Success for SpaceShipOne!

Image credit: Scaled Composites
The weather was cooperating perfectly in Mojave this morning, as the White Knight carrier airplane lifted off from the runway, cheered on by thousands of space enthusiasts. White Knight circled the airport, steadily rising until it reached an altitude of 15,250 metres (50,000 feet).

And then, at 7:50 am PDT SS1 was released and test pilot Mike Melvill ignited the rubber and nitrous oxide engine and blasted straight up into the sky, experiencing more than 5Gs for just over a minute. Just a few minutes later ground-based radar from several sources confirmed that SS1 had become the first privately built vehicle to reach space.

First a pilot, and now an astronaut, Melvill put SS1’s wings into a position that would guide it into the right trajectory to glide right back where the journey began just an hour earlier: Mojave Airport in California. The return journey took just 25 minutes, and SS1 landed safely.
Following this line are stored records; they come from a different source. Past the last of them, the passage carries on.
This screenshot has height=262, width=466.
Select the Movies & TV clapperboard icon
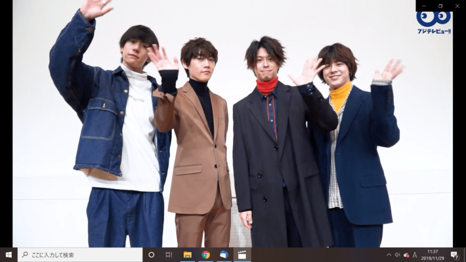click(242, 255)
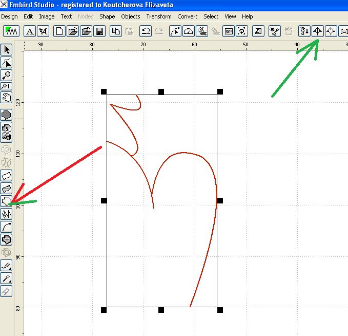
Task: Open the Objects menu
Action: [131, 16]
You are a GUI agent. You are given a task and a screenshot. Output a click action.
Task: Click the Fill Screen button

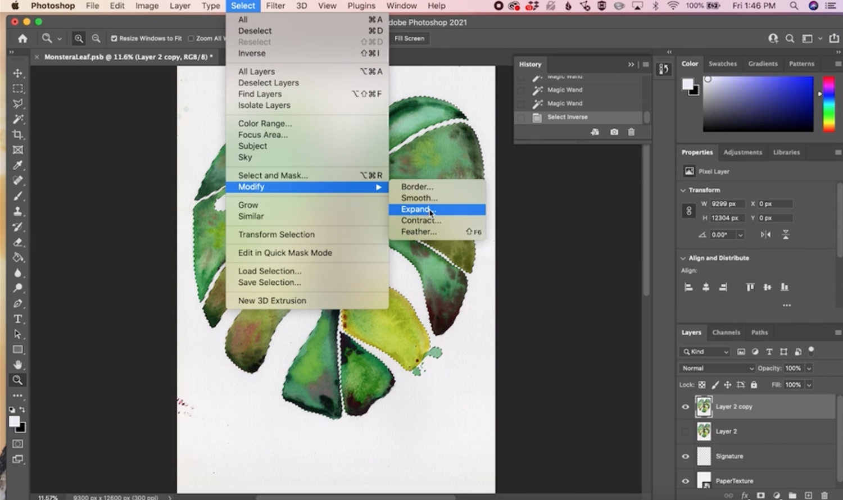coord(409,38)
Although SpaceShipOne reached space today, it wasn’t a qualification flight for the Ansari X Prize, which awards $10 million for the first privately built spacecraft that can carry 3 people to space twice in 2 weeks. On this flight, SS1 only carried the pilot, and it wasn’t officially registered with the X Prize, which requires a month’s notice.
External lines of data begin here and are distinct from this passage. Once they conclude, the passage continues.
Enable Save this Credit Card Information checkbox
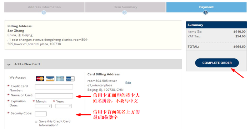250x129 pixels. 36,121
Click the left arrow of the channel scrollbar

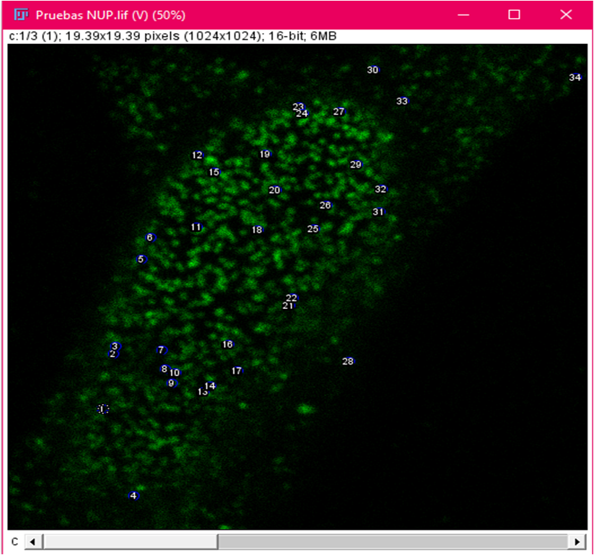32,541
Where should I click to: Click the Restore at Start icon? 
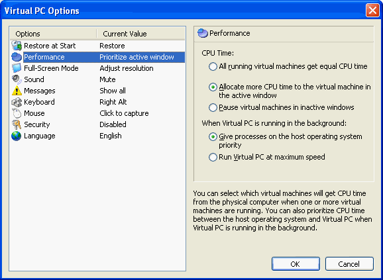tap(17, 46)
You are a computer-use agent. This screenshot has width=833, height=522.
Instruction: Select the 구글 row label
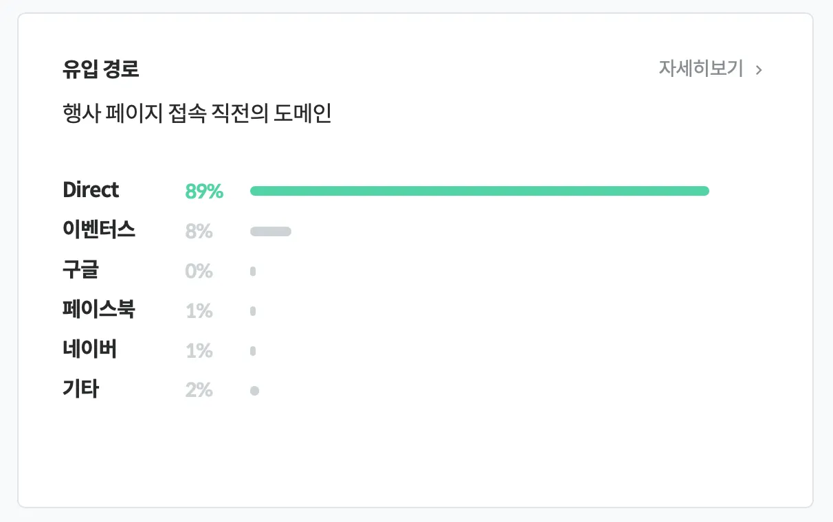[80, 270]
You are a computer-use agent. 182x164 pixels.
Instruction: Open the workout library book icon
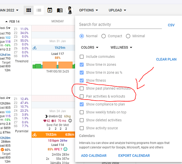(x=60, y=10)
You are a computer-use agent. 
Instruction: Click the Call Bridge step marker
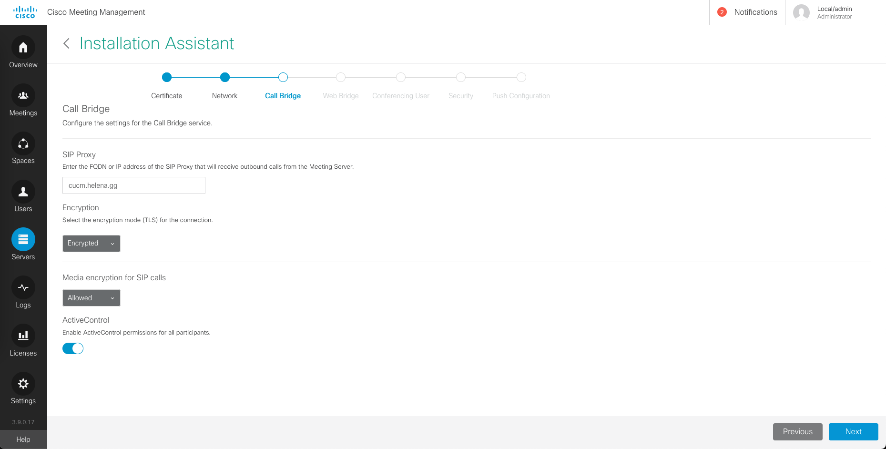(x=283, y=77)
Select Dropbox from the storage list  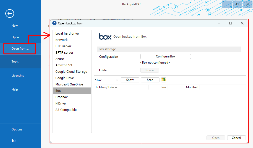click(x=61, y=97)
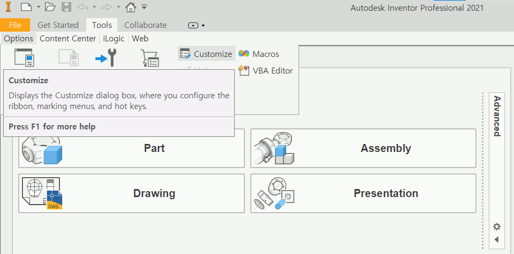
Task: Open the Quick Access Toolbar customize dropdown
Action: coord(144,8)
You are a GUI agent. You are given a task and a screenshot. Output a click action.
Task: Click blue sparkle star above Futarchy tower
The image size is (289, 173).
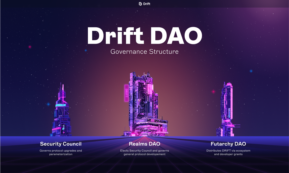click(251, 71)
Designer Burt Rutan allayed any fears that it couldn’t make altitude with 3 people, however, warning that Melvill needed to turn the rocket engine off at the right time or he’d be flying to 130 km. Initial reports indicated that this wasn’t necessary on the flight; that the engine might have turned itself off early.

With the success of SS1, official X Prize flights will probably take place before the end of summer. Unless another competitor emerges out of nowhere, SS1 is expected to take the $10 million.

SpaceShipOne has been in development for more than 8 years, even before designer Rutan heard about the X Prize. But for the past few years, billionaire Paul Allen is believed to have invested more than $20 million to get to this point.